There is no such thing as a British accent. There are
many British accents just as there are many American accents.
Much British humor bewilders Americans because it is based on a
regional accent with stereotypical characteristics. British Northerners,
for instance, are known for their humor. Just as a Brooklyn accent
strikes an American funny bone, a Northerner can sound funny without
even trying.
Accents also reflect class divisions. Classes are determined not
by income but by education and jobs. Middle-class accents are "posh"
with tall, pear-shaped vowels. Middle-class people are university-trained
and think in linear, conceptual logic. Working-class people are
the blue-collar workers of England. They may earn the same income
or greater than the middle class, but they work with their hands
and prefer stories to abstract concepts. Traditionally, the working
classes have been ignored by the Church, and vice versa. However,
in England 's history, revival broke out whenever the gospel connected
with the working class. In 1739, when John Wesley united with George
Whitfield to preach to coal miners in the open fields near Bristol,
revival swept the country.
Words, accents, and attitudes towards words reflect something deeper-history,
backgrounds, value systems. Americans delight in cross-pollinating
words to form new hybrids. This often gets up the nose of
(irritates) the Englishman who will search for precisely the right
word to properly express his thought. Disagreements can occur over
words so close in meaning that Americans may not perceive any difference.
The best way to cope with cultural differences is to appreciate
the value system they reflect. Hairsplitting over words was frustrating
to me until I realized that the British sincerely desired to be
precisely understood, not to be superior or pedantic. This came
into focus when English friends visited us in America and began
to discuss church issues with my parents. Strangely, they were using
the same words and agreeing, but neither group understood what the
other was saying within their cultural contexts. I had to call "time
out," and "translate" the words for each one.
Layer Two: Lifestyle
The new missionary to England will soon discover the difference
in lifestyle. In recent years, that lifestyle is becoming more Americanized,
but not everyone is happy about it. When we first came here, there
was no Wal-Mart. Supermarkets were viewed with suspicion. Most refrigerators
were miniscule and slotted in under the kitchen counter. People
were used to shopping daily rather than weekly at the small shops
which lined the High Street (or Main Street ). Many still yearn
for the small shops-the butcher who knows their name, the green
grocer whose produce is locally grown, not imported green from Spain.
In their thinking, bigger is not better.
Lifestyles tend to be more frugal. Cars are smaller. Appliances
are tinier. Houses are diminutive, crammed together in close neighborhoods.
To Americans who value "progress" and "success" (which to us means
growth and prosperity), this can be frustrating.
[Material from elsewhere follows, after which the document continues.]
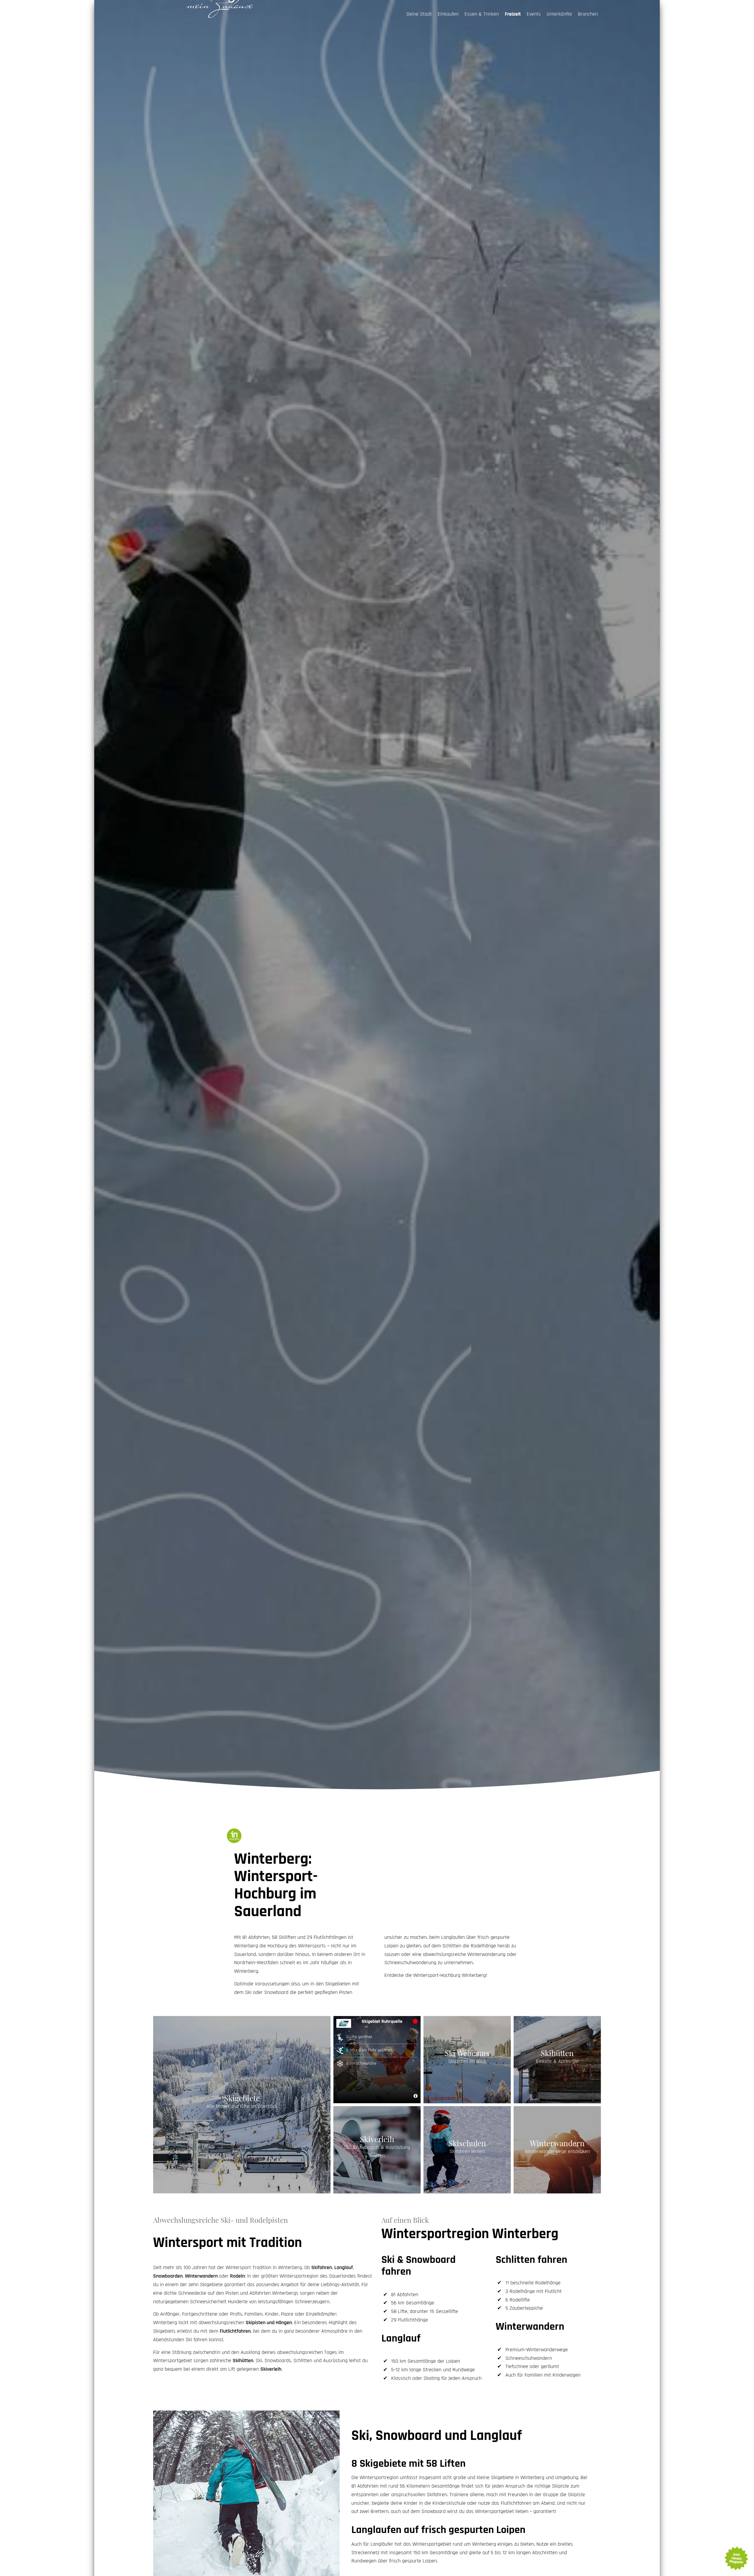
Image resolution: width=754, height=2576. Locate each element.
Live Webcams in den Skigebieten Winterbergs (467, 2059)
We value convenience
and size. To us, "thinking small" equals "small thinking." To many
Englishmen, quantity means loss of quality, and quality means everything.
They are wary of luxury or excess. For years, they resisted cable
TV with its hundreds of channels because they feared the loss of
quality in their four land-based channels.
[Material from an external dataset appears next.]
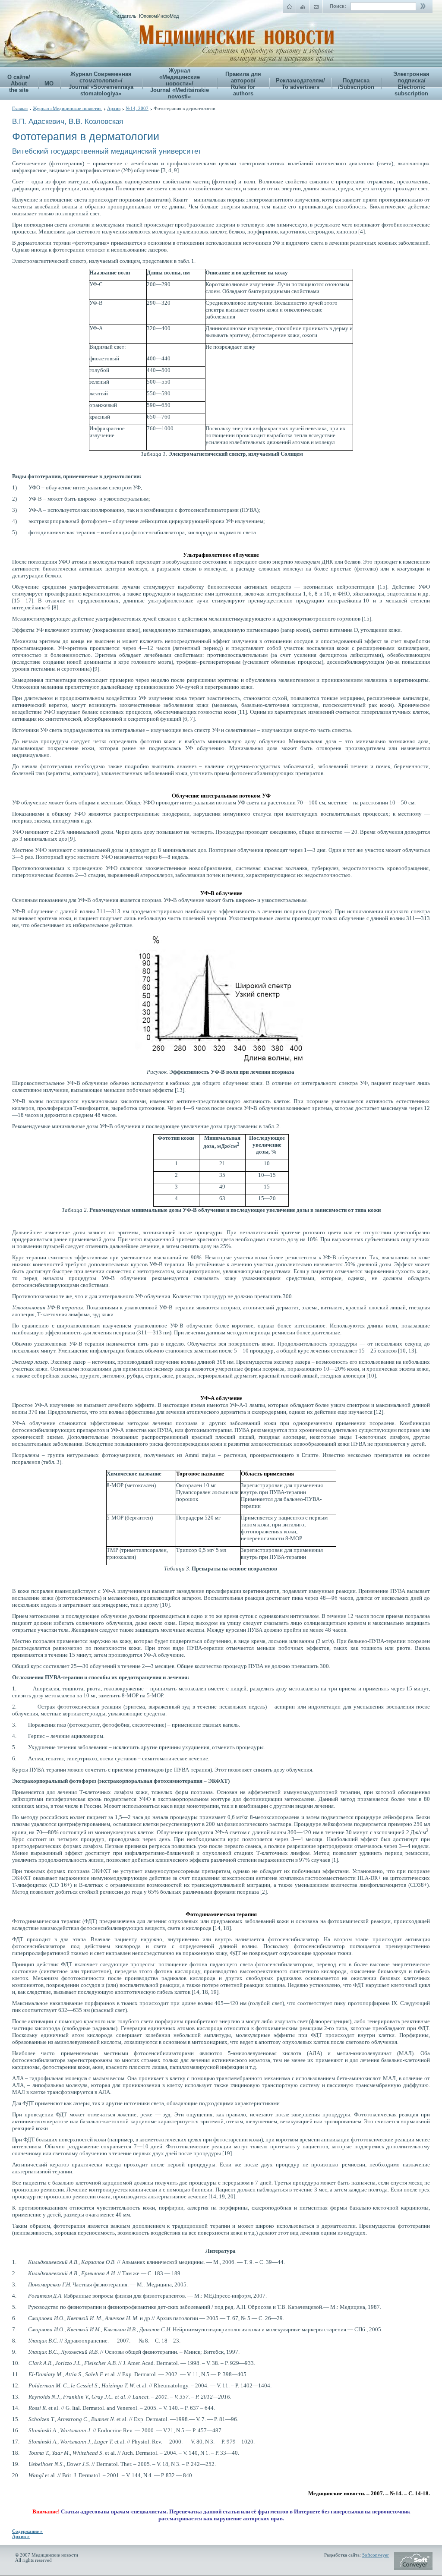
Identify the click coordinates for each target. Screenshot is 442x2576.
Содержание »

This "thinking small=small thinking" attitude can cause value conflicts
with the American church-planter who wants the church to grow, grow,
grow and pushes the congregation to aggressive evangelism. We measure
success by accomplishment. They measure success by integrity. The
key is to find out how to have both.
Layer Three: Mindset
When we first moved to England, driving was completely frustrating.
In order to get to the grocery store that was fifty yards away,
I had to drive through a series of roundabouts, detours, and one-way
schemes. Every time I drove there, I ground my teeth and murmured
nasty things about the road planners. Finally, my wife mentioned
that they were just trying to save lives. They preferred to avoid
cars turning across oncoming traffic. I hated to admit it, but my
mindset valued convenience over safety.
The American mindset of customer service is absent here. Instead,
to "sell" a product means it is inferior, and the seller is flattering
you to dupe you. Advertisers in Britain realize this, and their
commercials are less direct. One advertiser commented, "Americans
like to be sold a product. The British like to think they have bought
it." This has tremendous implications for our evangelistic approaches.
Friendly evangelists with wide, toothy grins might be perceived
as shysters. "Drawing the net" seems like pushiness and often turns
people away rather than drawing them nearer Christ.
Layer Four: Value Systems
In our first church in England, we planned a work day. My assignment
was to clean a window, so I climbed the ladder with all my supplies.
Just as I was about to start cleaning, a lady came around with a
tray and asked, "Would you like a cup of tea?" I hadn't done any
work, but I looked down and everyone else was stopping, so I climbed
down and had a cup of tea. This happened every thirty minutes. Before
the morning was over, I must have drunk six to eight cups of tea.
Not only was I floating-I was fuming: "How am I ever going to finish
this window if she keeps interrupting me with tea?" But I realized
that where my American value system prized accomplishment, the British
value system placed a higher priority on fellowship. They were not
just there to clean the church. They were there to spend time together.
Drinking tea was an expression of their values. An English newspaper
once ran a contest asking the best way to get to London . The winning
answer was: "in good company." Until I learned to appreciate this
layer of the culture, I shed many tears.
After I had lived in England for a while, I flew back into Atlanta
. No one warned me about reverse culture shock. I remember driving
the Atlanta freeways (with six lanes all going the same direction)
and being terrified- not by the volume of traffic or the wide roads,
but by the lack of lane discipline. In England, traffic on the "motorways"
is very disciplined. According to the Highway Code, "One only pulls
out to pass, but once one has passed, one checks traffic, signals,
and returns to the left lane." In Atlanta , people were passing
on the left, the right, the middle, the shoulder. If they could
have passed over and under, they would have. They were crisscrossing
in front of me like Model Ts in an old-time movie. I realized the
difference in traffic patterns was caused by value systems. What
do the British value? An orderly society. The Brits are crammed
onto a tiny island. People have to move in concert with one another.
But what do Americans value? Freedom! Individual rights! No one
is going to tell us which lane to drive in. We'll drive in whatever
lane we want.
Value systems are so much a part of our culture we are hardly even
aware of them. We accept them as givens until we take time to carefully
examine them.
Layer Five: Desires
At the root of culture is the human heart, and that heart is inherently
sinful. Even those value systems we admire are tainted by the effects
of sin. Scripturally, desire is a function of the heart.
When people live in violation of what God says, it is because they
are acting according to the old nature. Ephesians 2:3 reads, "we
had all had our manner of life in times past in the lusts of our
flesh, fulfilling the desires of the flesh and of the mind, and
were by nature the children of wrath." To live for Christ is to
die to the old desires and live according to God's desires.
As citizens of heaven, this is where the real culture clash takes
place. We have a value system that is determined by eternity while
the value system of this world is rooted in the here and now. Ultimately,
value systems will be measured by our estimation of God Himself.
If we desire above everything to please Him (2 Corinthians 5:9),
then everything is colored by that. If I would rather do what I
want than what God wants, or if I value the good opinion of others
more than God's will, then my culture is driven by the lust of the
flesh, the lust of the eyes, and the pride of life.
In this sense, every Christian is a cross-cultural evangelist representing
the culture of God's kingdom in a foreign land. Cutting to the heart
ought to be our goal, and it ought to bring us to tears.